Methods: key word search using Ingenta Connect, Pro/Quest Central UK/Ireland, PubMed Central, Springer Online Journals, Wiley Online Library Full Collection 2019 and Wiley Online Library All Journals, Springer Links Journals. Key words: ethics, puberty suppression; ethics transgender children

Results and Conclusions: The number of publications on the care of gender diverse young people has increased significantly in the last two years. Most of the papers do not provide an ethical analysis; they are clinical papers which present an ethical dilemma; this seems to indicate a need, on the part of the authors, at times explicitly acknowledged, to engage more directly with ethicists in the exploration of the ethical issues emerging in the care and treatment of gender diverse young people. Five thematic areas of concern emerge from the review of the literature:

  1. Ethical issues in the provision of long-term GnRHa to non-binary adolescents;
  2. Ethical issues in the provision of genital surgery to minors;
  3. Ethical issues around consent and the role of the court (Bell v Tavistock; AB v CD);
  4. Ethical issues around family involvement;
  5. Ethics of puberty delay.

The recent legal ruling in England (December 2020 and March 2021) appear shaped by a number of long standing ethical concerns around the nature of gender treatment, the ability of adolescents to be competent decision-makers, and the long term potential risks of early medical intervention.

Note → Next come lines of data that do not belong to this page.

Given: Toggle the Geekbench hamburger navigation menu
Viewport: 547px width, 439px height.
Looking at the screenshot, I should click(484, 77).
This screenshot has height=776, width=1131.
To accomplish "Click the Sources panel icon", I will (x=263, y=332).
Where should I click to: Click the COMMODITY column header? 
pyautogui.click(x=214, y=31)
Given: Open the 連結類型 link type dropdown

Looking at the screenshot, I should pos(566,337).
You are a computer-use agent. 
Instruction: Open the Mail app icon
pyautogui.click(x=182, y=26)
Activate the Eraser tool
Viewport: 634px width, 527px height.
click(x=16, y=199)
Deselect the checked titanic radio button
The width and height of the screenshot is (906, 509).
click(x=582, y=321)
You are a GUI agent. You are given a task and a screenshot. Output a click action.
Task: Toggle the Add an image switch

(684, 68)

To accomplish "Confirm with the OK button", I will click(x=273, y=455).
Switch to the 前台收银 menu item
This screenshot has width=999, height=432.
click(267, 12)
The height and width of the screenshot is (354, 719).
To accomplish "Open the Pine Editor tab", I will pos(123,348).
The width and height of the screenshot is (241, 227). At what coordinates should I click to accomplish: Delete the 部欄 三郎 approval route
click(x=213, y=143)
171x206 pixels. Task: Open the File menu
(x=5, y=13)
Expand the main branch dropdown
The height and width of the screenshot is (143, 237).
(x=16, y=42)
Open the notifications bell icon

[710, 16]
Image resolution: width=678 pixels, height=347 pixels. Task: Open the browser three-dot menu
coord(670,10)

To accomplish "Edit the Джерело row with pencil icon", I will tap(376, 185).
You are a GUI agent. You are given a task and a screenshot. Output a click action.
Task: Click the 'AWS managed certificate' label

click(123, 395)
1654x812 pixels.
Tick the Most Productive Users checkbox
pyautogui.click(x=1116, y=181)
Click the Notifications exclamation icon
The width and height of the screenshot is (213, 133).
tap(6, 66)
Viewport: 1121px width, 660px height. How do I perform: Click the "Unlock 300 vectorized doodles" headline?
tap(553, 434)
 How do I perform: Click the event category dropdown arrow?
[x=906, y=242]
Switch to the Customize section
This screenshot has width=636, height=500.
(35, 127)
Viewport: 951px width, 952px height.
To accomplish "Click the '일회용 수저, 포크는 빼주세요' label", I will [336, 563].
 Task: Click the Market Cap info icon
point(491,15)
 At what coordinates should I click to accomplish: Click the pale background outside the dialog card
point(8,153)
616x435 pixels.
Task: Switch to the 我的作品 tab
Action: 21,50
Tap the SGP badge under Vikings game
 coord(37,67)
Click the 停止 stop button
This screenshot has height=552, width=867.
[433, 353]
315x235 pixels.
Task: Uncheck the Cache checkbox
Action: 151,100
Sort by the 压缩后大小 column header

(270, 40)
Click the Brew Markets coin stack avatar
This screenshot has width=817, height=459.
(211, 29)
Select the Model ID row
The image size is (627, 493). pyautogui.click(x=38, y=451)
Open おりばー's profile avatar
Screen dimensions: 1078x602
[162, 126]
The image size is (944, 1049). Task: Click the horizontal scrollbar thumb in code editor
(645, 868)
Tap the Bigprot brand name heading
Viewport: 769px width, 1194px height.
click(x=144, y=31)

Simona Giordano is Professor of Bioethics at the Centre for Social Ethics and Policy (CSEP) at the University of Manchester Law School. She has been involved in research concerning the ethico-legal issues regarding the care and treatment of gender diverse children and adolescents since the early 2000s, and is the author of numerous publications on the subject, including Gender Identity Disorder: a clinical, ethical and legal analysis, Routledge 2013, and Gender diverse youth: ethical issues in clinical care from early childhood to adulthood, Oxford University Press, forthcoming.